Assistant Minister for Foreign Affairs Tim Watts said the response was “incredibly complex”.
“DFAT forward deployed consular services to Poland and that team provided a very wide range of services, they provided services helping Australians to exit that unsafe situation, they provided ongoing, up-to-date advice about the situation,” he said.
The resurgence of the Taliban in Afghanistan prompted one of the largest humanitarian air evacuations ever undertaken by the Australian government.
DFAT evacuated around 4,100 people on 32 flights from Kabul between in late August 2021.
“[It] involved hundreds of government officials working together on the ground in Afghanistan, Canberra, UAE and other places,” DFAT secretary Jan Adams said.
COVID impact waning
The report also charts the diminishing COVID-19 related caseload for consular officials.
Described by Ms Adams as “our biggest crisis support in history”, the department carried out more than 26,000 COVID-19 repatriations in the first months of the pandemic.
That’s since halved, as border controls were relaxed.
As anticipation built for the return of international travel, so did lines outside passport offices. Almost 1.5 million new documents were issued, a 147 per cent increase on the previous year. Seven thousand emergency passports were issued, a five-fold increase on the previous year.
DFAT said it expected demand for passports to continue “for the foreseeable future”.
DFAT workload normalising
While international travel is well and truly back, the volume hasn’t yet returned to pre-COVID levels.
Almost 2.4 million Australians travelled in the past year, compared with 11 million in 2018/19 and 8 million in 2019/20.

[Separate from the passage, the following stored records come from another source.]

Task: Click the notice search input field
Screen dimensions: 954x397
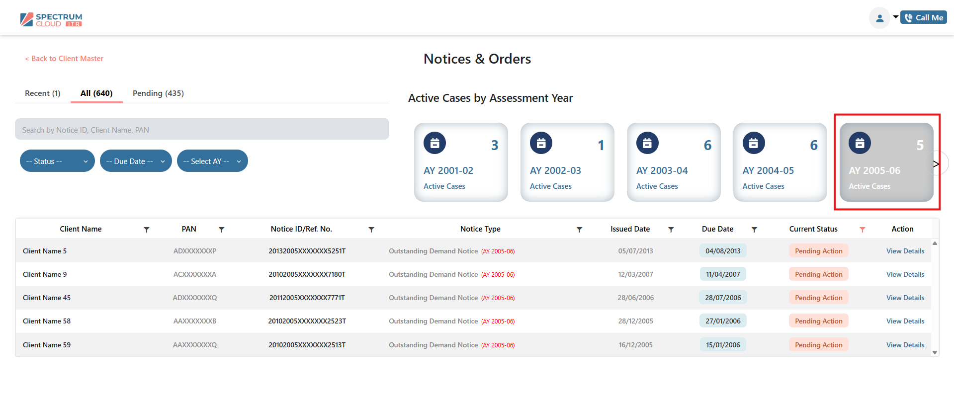Action: 202,130
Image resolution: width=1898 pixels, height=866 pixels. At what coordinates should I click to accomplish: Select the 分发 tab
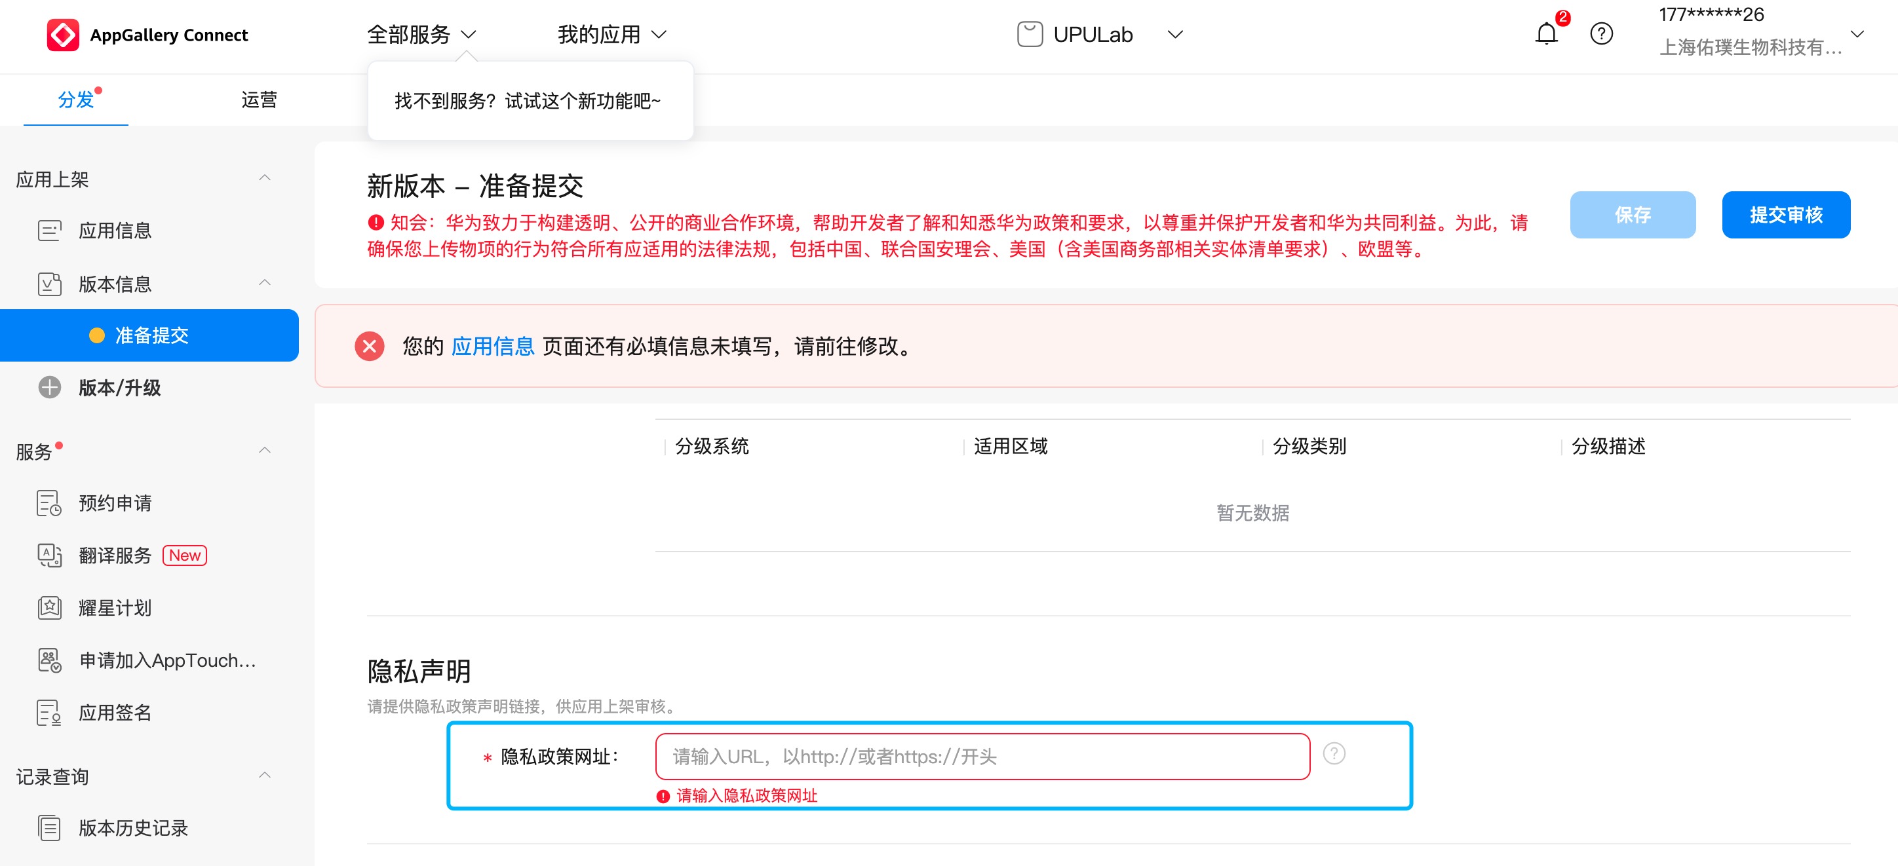pos(76,99)
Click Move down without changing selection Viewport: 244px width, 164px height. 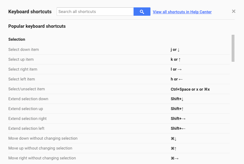[43, 138]
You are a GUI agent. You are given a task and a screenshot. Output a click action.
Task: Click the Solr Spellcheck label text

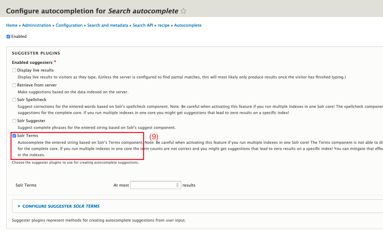point(32,100)
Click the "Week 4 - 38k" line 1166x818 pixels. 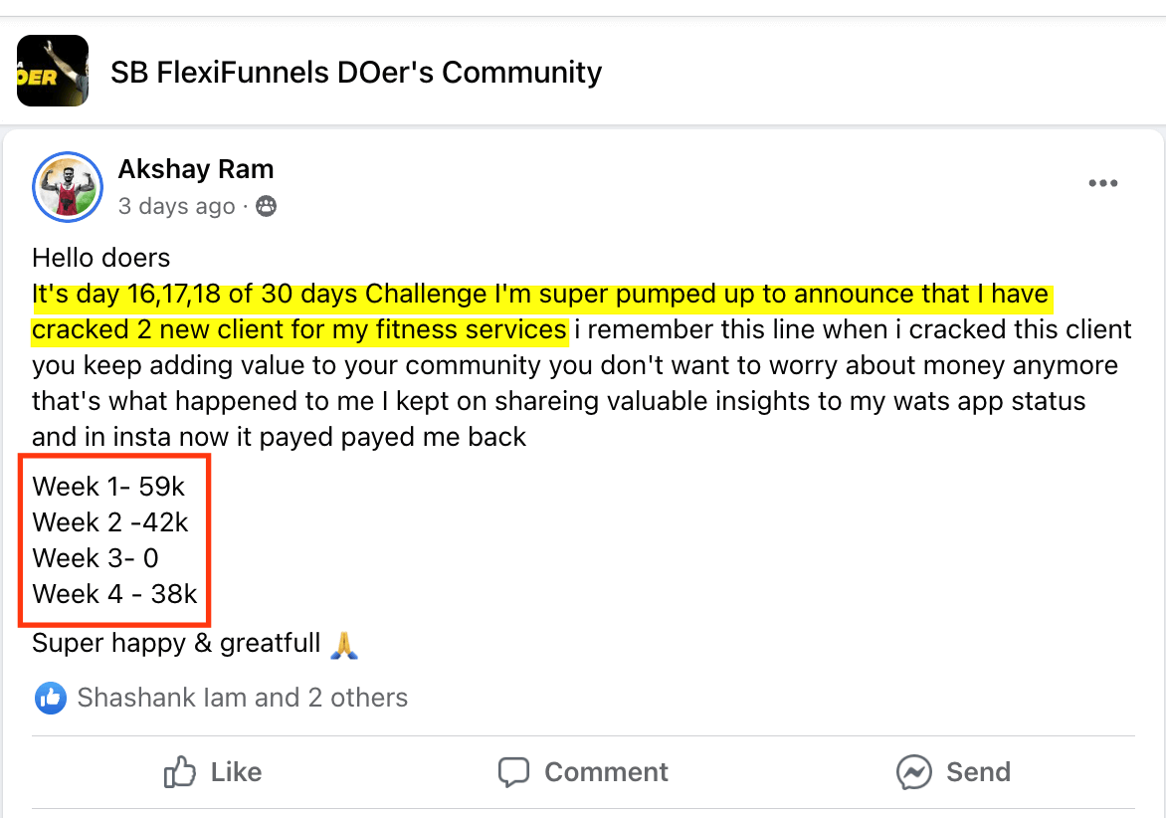[115, 594]
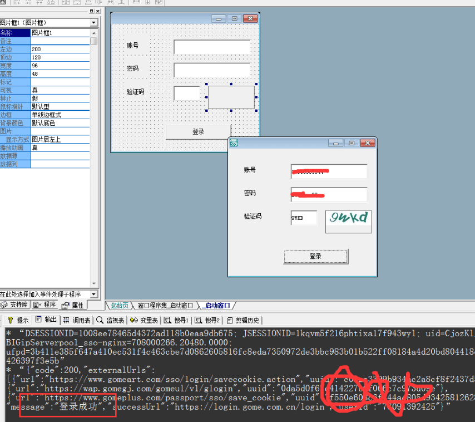The height and width of the screenshot is (422, 475).
Task: Click 登录 button in running login window
Action: click(x=316, y=257)
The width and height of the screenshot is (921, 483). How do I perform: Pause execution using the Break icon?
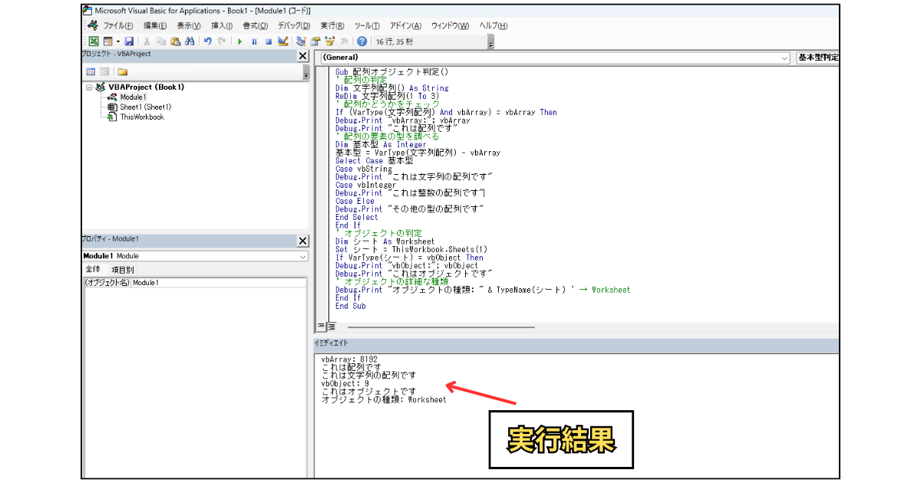(254, 41)
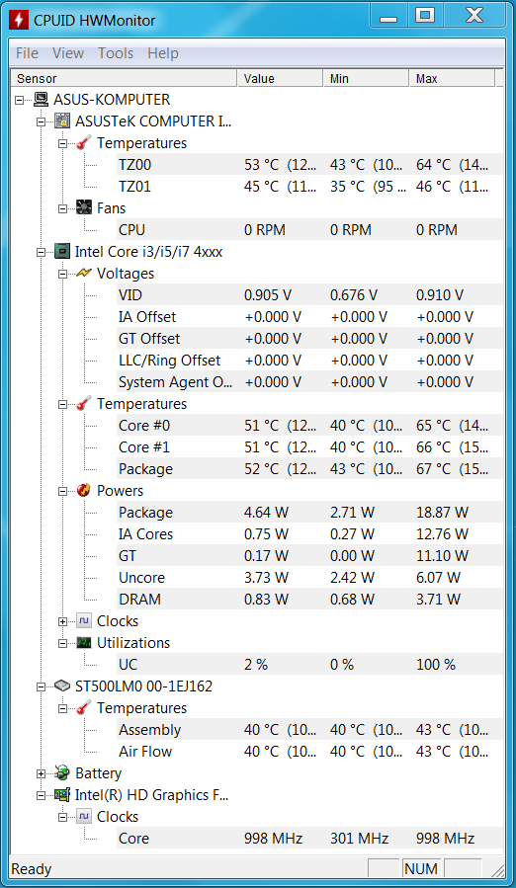Click the ASUSTeK motherboard icon
Screen dimensions: 516x888
coord(62,121)
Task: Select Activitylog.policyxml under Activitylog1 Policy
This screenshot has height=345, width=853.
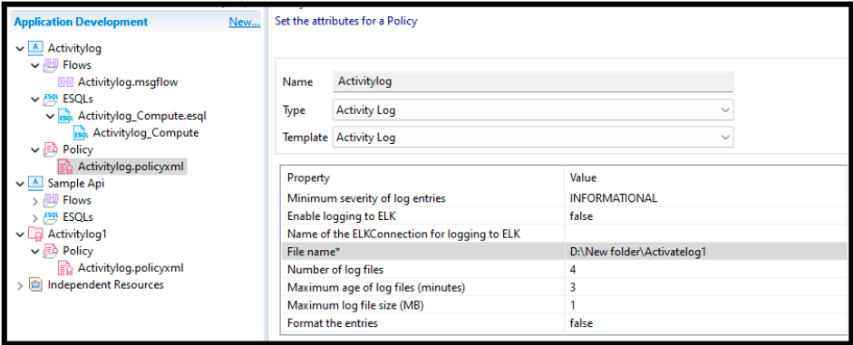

The most popular destination include New Zealand, the United States, India, the United Kingdom, Fiji, Indonesia, Singapore, Thailand, the Philippines and Pakistan.
Thailand recorded the largest volume of consular cases, with 695.
In total, DFAT fielded almost 67,000 consular calls.
‘Bubble tea’ tale of caution
The report also contains tales of travellers caught without sufficient insurance.
Insurance Council of Australia chief executive Andrew Hall said “two classes of travellers” had emerged, where older people spent hours going over policy details, while the younger generation were more laissez faire.
Twelve per cent of under 30s actively reject the idea of travel insurance, and 66 per cent believe Australian consulates can sort out medical emergencies overseas.
Mr Hall said he knew of a man holidaying in the United States who choked on a bubble tea, resulting in a $500,000 hospital bill.
“A GoFundMe page is not a plan for travel,” he said.